If you want accurate data on bank risks, you have to start by removing all the incentives for banks to misrepresent their data

Charles Taylor, a former chair of the supervision and implementation group of the Basel Committee on Banking Supervision writes: “big banks should always be able to paint an up-to-date, comprehensive picture of the risks they face… [But] management often seem not to care” “Banks’ approach to risk data is deeply inadequate” July 16.

Sir, if a big bank reported an increase risk in a category of assets, what would the regulators most likely response be?
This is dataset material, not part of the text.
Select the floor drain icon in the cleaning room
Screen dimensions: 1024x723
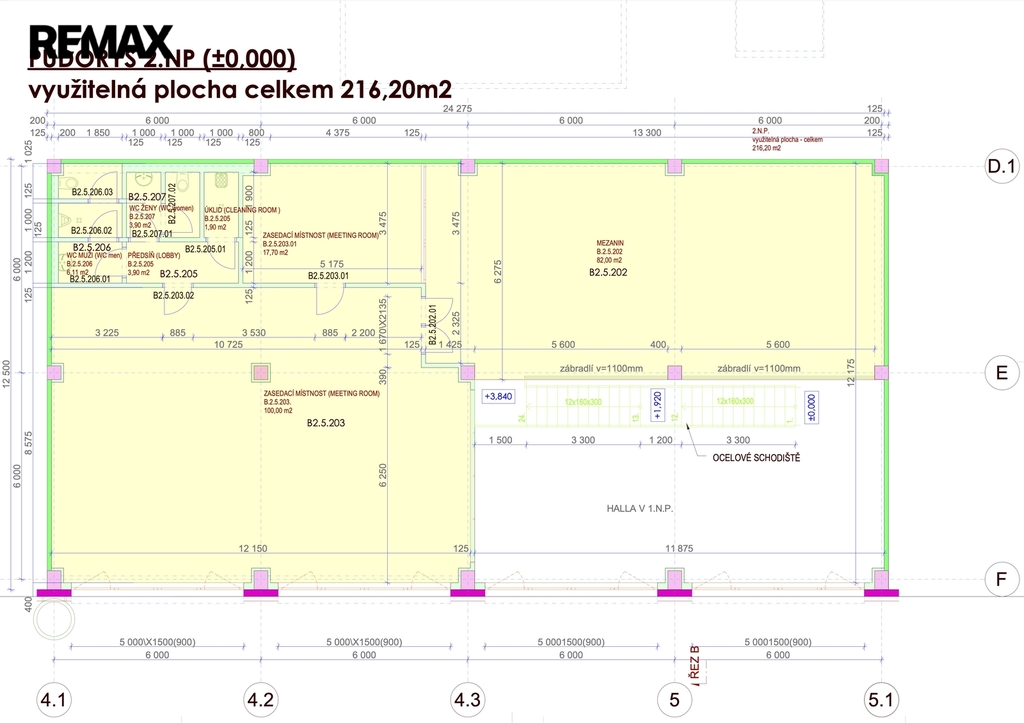tap(220, 180)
To “either restrict banks’ activities or boost their capital requirements”… even Charles Taylor dixit.

While, especially the large banks are more in the business of obtaining their highest risk adjusted returns on equity, not by traditional lending but by minimizing capital requirements, that will simply not happen. And to believe it could, is just further proof of how naïve the current bank regulators are.
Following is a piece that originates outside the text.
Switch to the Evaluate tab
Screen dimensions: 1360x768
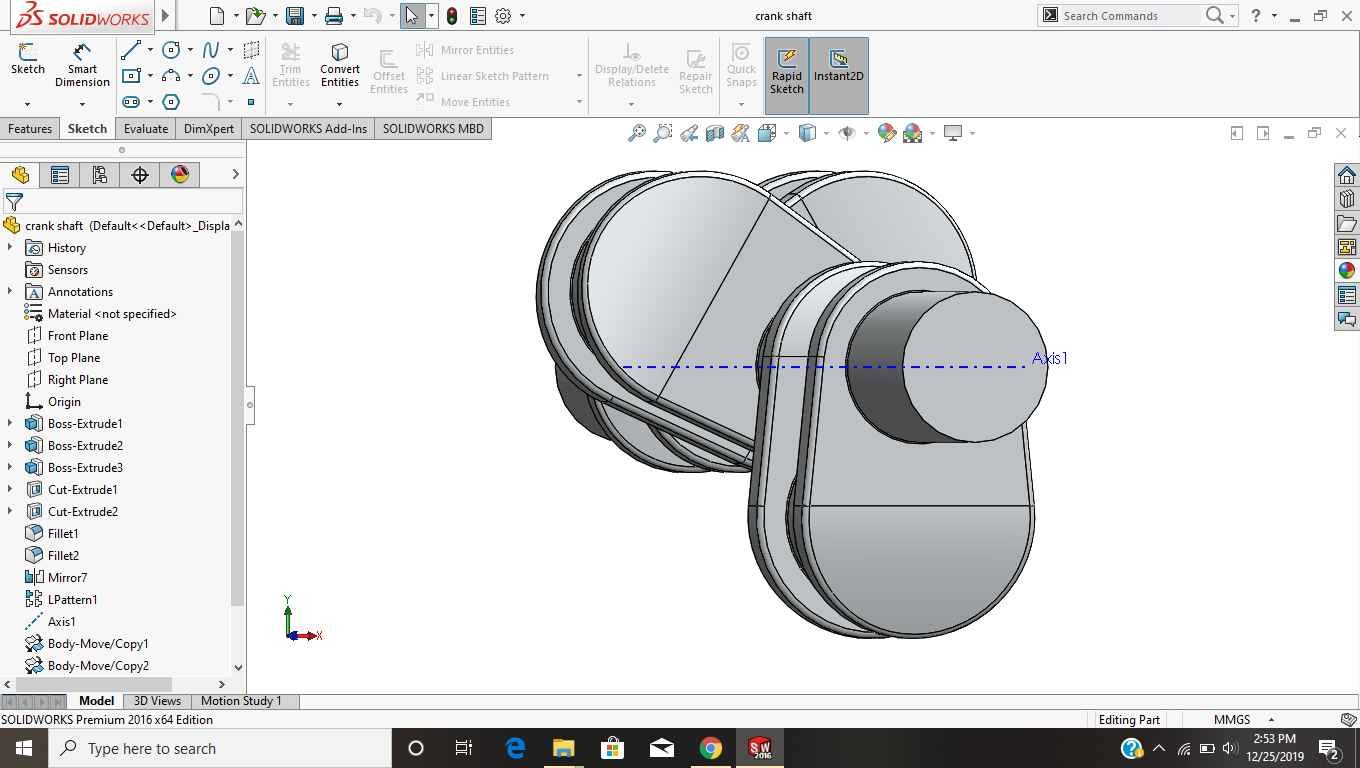pyautogui.click(x=145, y=129)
Taylor writes: “One of the lessons of the 2008 financial crisis was that watchdogs need timely information for the system as a whole.” Nonsense! The prime lesson from that crisis is that the watchdogs have no idea about what they’re up to. Imagine, just for a starter, their risk weighted capital requirements are based on such crazy theorem that holds that what is perceived as risky is more dangerous to the bank system than what is perceived as safe.

Sir, just as an example, we are talking of a “watchdog” that thought it was ok for banks to leverage 62.5 times if only a human fallible credit rating agency had assigned an assets and AAA to AA rating.

The “watchdog” seems to invest a lot of hope in “the Legal Entity Identifier [will] make it easier to track specific buyers and sellers” Ok, but what are they supposed to do with that? Make the risk weighted capital requirements for banks portfolio variant? Good luck with that! But please remember, bankers can screw up the portfolio of their bank, while regulators could do the same with all banks, simultaneously.

Taylor writes: “By 2017, only three of the 30 “global systemically important banks” were up to snuff” And so the question that has t be made is, could those three not be the most able to game it all? Like Volkswagen gamed carbon emission tests?

What to do? Although the road there is full of dangers, the final destination must be one single capital requirement (10%-15%) against all assets. No more distortions! 

Sir, again, I am amazed on how FT can, at this late stage of the game, still buy in so much into what the so utterly inept Basel Committee regulators try to sell.